Fakat asıl şaşırtıcı olan, ülkeyi yönetmek için geçerli bir nedenin yokluğu değil, bu yokluğa rağmen iktidar olabilme becerisidir.
Bu becerinin bir illüzyon olduğunu düşünürüm hep.
Politikacılar, bizzat seçmenleri tarafından birer sihirbaz olmaya zorlanır. Çünkü kalabalıkların beklentisi gerçekleri duymak değildir. Gerçekdışını gerçeğe tercih ettikleri için, yok olan bir şeyi varmış gibi ya da var olan bir şeyi yokmuş gibi göstermeyi başaran hatiplere itibar ederler. 
Bu, hem hatibin hem de kalabalıkların çok iyi bildiği eski bir gösteridir. 
İzleyiciler, sahneye çıkan sihirbaz tarafından kandırılmayı bekleyen, oyunun masum olmayan asli unsurudur. Şayet sihirbaz, olmayan bir sihre inandıramazsa izleyenleri, sahneden hemen indirilir.
Politikacı da sihirbazla aynı baskıyı yaşar. Açık gerçeğe rağmen gerçekdışı olmak zorundadır. Kalabalığı aldatmalı ve bunu, kalabalığa hissettirmeden ustalıkla yapmalıdır. 
O nedenle “politikacının seçmenlerini aldattığı” iddiası doğru değildir; çünkü seçmenler daha başından beri politikacıdan yalan söylemesini beklemekte, siyaset sahnesinde izlediği numaraların birer yanılsama olduğunu daha en başından bilmektedir.
Krala inanan bir topluluk, kral olduğuna inanan bir kraldan daha masum olabilir mi?
Aldatılma meselesinde suçlamaları tersine çevirmek akla daha yakın görünür: Seçmenler politikacıları aldatırlar; çünkü politikacıları gerçeğin dışına çıkmaya zorlayan, istatistikten değil arzulanan şeyden bahsetmelerini isteyen kendileridir.
İzleyicileri kızdıran; gizli ipin görünmesi, tavşanın zaten şapkanın içinde olduğunun anlaşılması, yani sihrin boşalıp gerçeğin açığa çıkmasıdır.
Sihirbazlar ve politikacılar, aldattıkları için değil aldatamadıkları için yumurtaların hedefi olurlar.

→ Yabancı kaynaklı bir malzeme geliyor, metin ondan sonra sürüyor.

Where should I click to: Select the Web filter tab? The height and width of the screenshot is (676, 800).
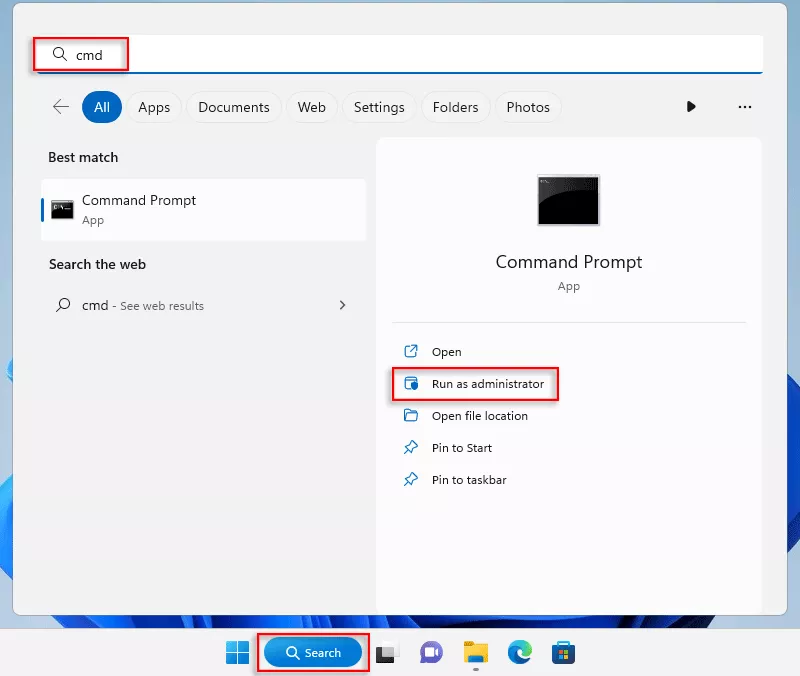[x=312, y=107]
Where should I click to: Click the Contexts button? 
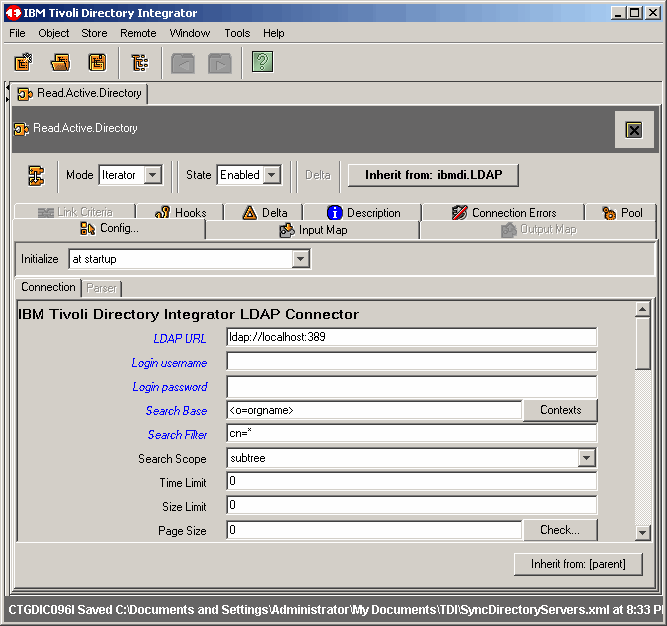click(x=560, y=410)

Kaddafi’nin sokak ortasında dayak yiye yiye öldürülmesi de, aldatma hikâyesinin taze örneklerinden biri olarak karşımıza çıkar. Kaddafi için canını verecek adamların, sihir boşalıp rüzgâr tersten estiği vakit Kaddafi’yi döve döve öldürmeleri pek de şaşırtıcı gelmez artık. 
Bu nahoş olayın en masum oyuncusu ve film karelerinden anlaşıldığı üzere tek şaşkın kişisi Kaddafi olup çıkar. Zira aldattığı için değil artık aldatamadığı için –gizli ip göründüğü için, tavşanın zaten şapkada olduğu anlaşıldığı için - öldürülmüştür.
Tam da bu noktada Sezar’ın hayaleti çıkar karşımıza. Roma imparatoru Sezar, kralcılar tarafından öldürülen en meşhur şahsiyettir; fakat Sezar’ın kendinde topladığı güç onun ölümüyle cumhuriyete mi aktarılmıştır? Elbette hayır. Bu müstesna güç cumhuriyet yerine bizzat kralcılar tarafından bir sonraki Sezar’a teslim edilmiştir.
Böylece “Sezar’ın hakkını Sezar’a vermek” deyimi zihinlerimize çakılmış, otoriter bir imaj olarak etimize girip yerleşmiştir.
Son dönemde merak edilen soru şudur: Kaddafi’nin hakkı kime verilecektir? Yeni Kaddafi’ye mi, yoksa totaliter bir cumhuriyete mi?
Her halükârda sihre inanan kalabalıklar yeni sihirbazlar beklemektedir ve sahneye çıkacak adaylar bu kadim gösteriyi sürdürmek, hem de gizli gerçeklik ipini farkettirmeden sürdürmek zorundadırlar.